Taglio del nastro per campi da calcio, piscina e ristorante della lottizzazione Magnolia. Il progetto era fermo dal 2004: “Il privato vuole anche realizzare un supermercato in via Berlino e, in cambio, costruire una nuova strada verso l’Asse Mediano”. Tutti i dettagli

Il taglio del nastro? A marzo, subito dopo la fine del collaudo, ancora in corso, da parte del tecnico della Provincia. Dopo sedici anni di attesa aprono i campi sportivi della lottizzazione Magnolia, nel rione cagliaritano di Genneruxi: il progetto del costruttore Antonello Onano vede finalmente la luce: lì, a pochi metri di distanza dall’Asse Mediano, negli anni hanno trionfato solo attese e rinvii. Ma ora, il traguardo è dietro l’angolo: quattro campi da calcio, sia a 5 sia a 7, una club house, una piscina, poi ristorante, gelateria e pizzeria. Tutto in dieci ettari. L’accordo tra il privato e l’amministrazione comunale di Cagliari è datato: in cambio di palazzine, Onano ha dovuto realizzare opere di interesse pubblico. “Spetterà a noi capire come gestirle, se saranno gratuite o se saranno affidate a una società”, spiega il vicesindaco Giorgio Angius.

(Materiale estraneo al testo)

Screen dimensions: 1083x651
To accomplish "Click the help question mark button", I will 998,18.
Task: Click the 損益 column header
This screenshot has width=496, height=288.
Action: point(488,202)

I campi sono di più recente costruzione: è il 2012, infatti, quando gli operai concludono tutti i lavori, poi però sono sopraggiunti alcuni ritardi di natura burocratica e la richiesta di una variante. “Dal punto di vista pratico è tutto a posto, c’è una chiara convenzione firmata tanti anni fa”, osserva Angius. E, se i campi saranno fruibili tra poche settimane, rimane ancora in stand by tutta la seconda parte del progetto, legata alla realizzazione di una strada-svincolo e a un supermercato.

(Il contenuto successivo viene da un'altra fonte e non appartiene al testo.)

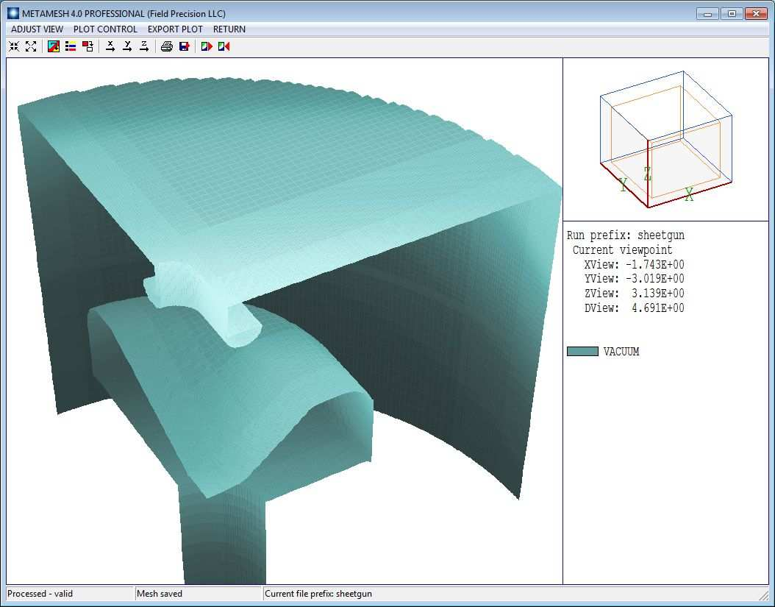Viewport: 775px width, 607px height.
Task: Open the ADJUST VIEW menu
Action: pos(37,29)
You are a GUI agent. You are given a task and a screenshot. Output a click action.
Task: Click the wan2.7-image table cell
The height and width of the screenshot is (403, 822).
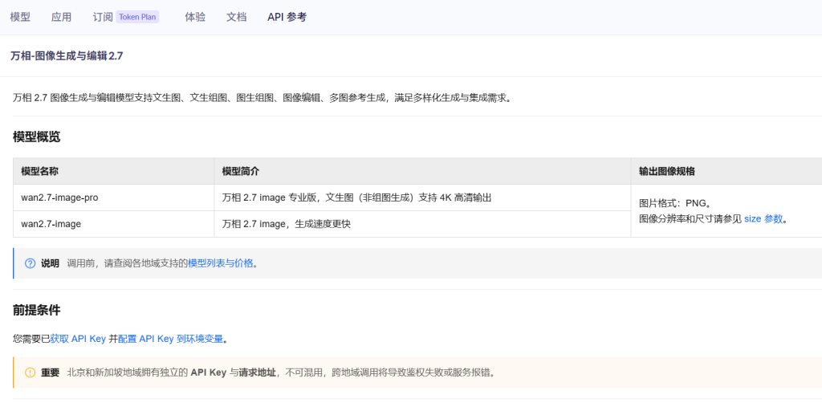pyautogui.click(x=51, y=224)
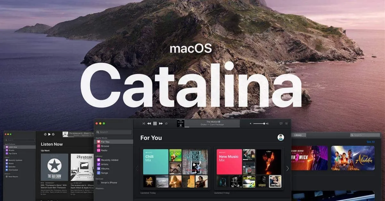Select Artists in the Music sidebar
The height and width of the screenshot is (201, 385).
[x=104, y=164]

“Il privato deve portare tutte le carte con le modifiche chieste dalla Regione per ottenere il via libera alla realizzazione del supermercato. Il noatro augurio è che tutto fili liscio”, dice il vicesindaco, “così il rione potrà avere una nuova strada di collegamento con l’Asse Mediano, tutta a spese del costruttore. Se la Regione dovesse confermare il no, il costruttore non realizzerebbe il market e, quindi, non sarebbe obbligato a realizzare lo svincolo”.